Given task 1: Translate this sentence from the blog post about grapevines into Spanish: "Last year (2006), for the first time, we actually had a couple grapes."
Given task 2: In the blog post about grapevines below, what does Johnny make wine from, according to the post? List every item named.
Given task 3: Carry the blog post about grapevines forward from its final sentence.

Excerpt:
+ + + +

It's not about the house.

Saturday, September 8, 2007

Sweet Escape

Last night, when I said all those didn'ts and won'ts -- I was truly being opposite-sarcarstic, because I really and truly do not want to jinx anything. We are so close to the finish line. So that's all I'm going to be saying about that.

In the meantime, how 'bout a little good news?

We have a truly hideola, old and rusty, knocked-over-in-places chain link fence. (Good news, right?) That was going to be my first project when we moved in here three years ago. Pull the fence up and replace it with an eight-foot cedar privacy. Not for renovation value or anything, just for quality-of-life. For me. First project. Well, first project after the rotten room. And then the kitchen exploded. And then the furnace... which is all I'll say about that.

In the meantime, we planted grapevines. They bushed all over the one section where the roots are, but they've had a hard time spreading down. I tried cutting and rooting from the vines we had, but that's all I'll say about that. Finally we caved in and bought a few more vines to plant a few more places.

Of the two vines we bought, one turned out to be just a dried-up stick with no roots on it at all. We paid five dollars for it at Ocean State Job Lot, but we didn't have the receipt (who keeps receipts?), so that turned out to be one very expensive piece of kindling for the chimenea. The vine we did plant has taken root, though, so it ought to just about cover the rest of the fence by the time we can afford to pull it up (and that's all I'll say about that).

Anyway, the vines that have been there all along, we actually transplanted from our old apartment yard. We'd bought them when we first moved in there, in 2000, and waited four years harvesting nothing but dolmades (seriously, they grew all stuffed with rice and everything! it didn't take two days of preparation to concoct something edible out of them...). Just when we began to think they might actually bear fruit, we bought a house.

And that's really all I'll say about that.

We never thought to take the vines, but our old landlord said he would just cut them down behind us when we left (he was a peach, that one), so we gave it a shot. I called my green-thumbed friend Marie and she helped me dig the tap root down as far as my arm could reach it, we took about twice that length of vine above the ground, drove the whole mess over the bridge to Townville, dug a hole, and put it in.

Presto, grape vines!


That was in 2004. Last year (2006), for the first time, we actually had a couple grapes. The vines were supposed to have been one red and one white, but all the grapes we got were red -- well, Concord, actually. We figured either they were both mislabelled or else just one vine had survived. We didn't get much. I made a couple pints of jelly and that was it.

But this year all of a sudden some grapes came up green! I actually thought at first that they were ripening at an extraordinarily uneven pace, but then I remembered, duh, two vines. They ripened earlier this year -- we think it's because of all the rain we haven't had -- and they were actually already starting to dry up and fall off last weekend. A full month earlier than we picked them last year. So we spent this past week watering and watering and watering the vines, trying to plump up those early-ripened grapes as best we could, and this morning, I went out and picked them.

Presto!

This is only half of them! For comparison's sake, you can see the dish soap on the left there. All those jugs and bottles in the background are Johnny's plonk experiments. He likes to try making wine out of the oddest things. Tea, honey, green tomatoes. Most of them turn out pretty good, and all of them will knock you on your ass, but he's not getting my grapes. I can have wine made from grapes whenever I want to -- how often do you get to have homemade grape jelly?

+ + + +

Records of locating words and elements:

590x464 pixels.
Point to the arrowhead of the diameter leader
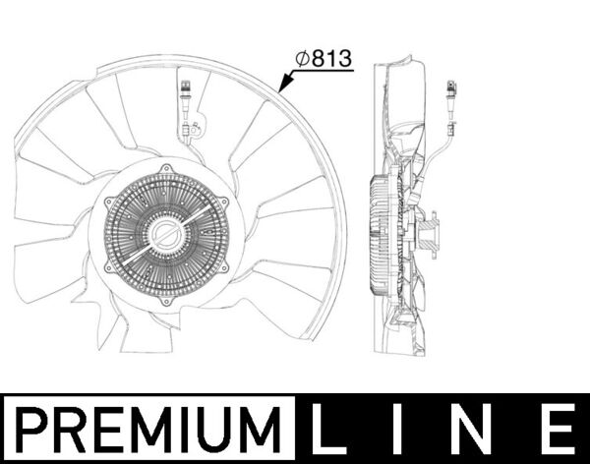pyautogui.click(x=280, y=92)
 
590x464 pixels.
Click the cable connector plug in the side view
pyautogui.click(x=449, y=94)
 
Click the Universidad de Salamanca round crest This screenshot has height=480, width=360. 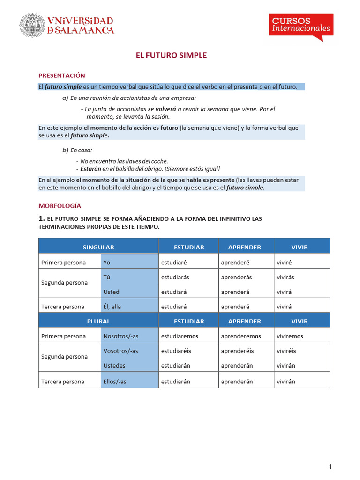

+ + + +

Answer 1: El año pasado (2006), por primera vez, de verdad tuvimos unas cuantas uvas.

Answer 2: Tea, honey, green tomatoes

Answer 3:
So far, I only know of a single (tiny) spider that I brought in with them.

And that's all I'm going to be saying about that.

6 comments:

jen said...

I. A'Love. A'Grapejelly.
Seriously. I am drooling over here. And, thats all IM sayin' about THAT!
jen
allthepretties.wordpress.com

cuz donna said...

Wow beautiful grapes! We have a grapevine here that my Johnnie got from an old Portugese guy about 5 yrs ago. He brought a cutting home in a bucket of water along with a fig tree cutting. They both got roots and we stuck them in the ground. The fig didn't make it but the grapevine did. We've had grapes, but they never got ripe before the birds ate them..every last one of them. This spring we thought it was dead (leaves had a nasty fungus last year) and cut it down to a foot from the ground (it wasn't dead, we jumped the gun big time... grapevines didn't bud as early as everything else this year). But what a beautiful fungi free plant we had this year growing over the arbor. No grapes though, but it is not too late for doulmathes!

cuz donna said...

Are you to young to remember the concord grape vines Grammie and Grampie had on Pershing Terr? They were huge! But Grammie was afraid to let us eat the grapes because of the bird dookie on them. She made jelly, but probably thought the cooking killed the germs... Gotta love 'er

Momie Dearest said...

Hey she let us eat them.... Guess she wanted to bump us off! She would actually give us a wax bag(pre plastic) of them to eat on the way back to school after lunch. (walking uphill both ways 4 times a day)

EGE said...

I don't know if I actually remember the vines at Grammy Ferg's or if I just know about them. But oh my goodness when I make the jelly I think of her every year...

Georgetown House said...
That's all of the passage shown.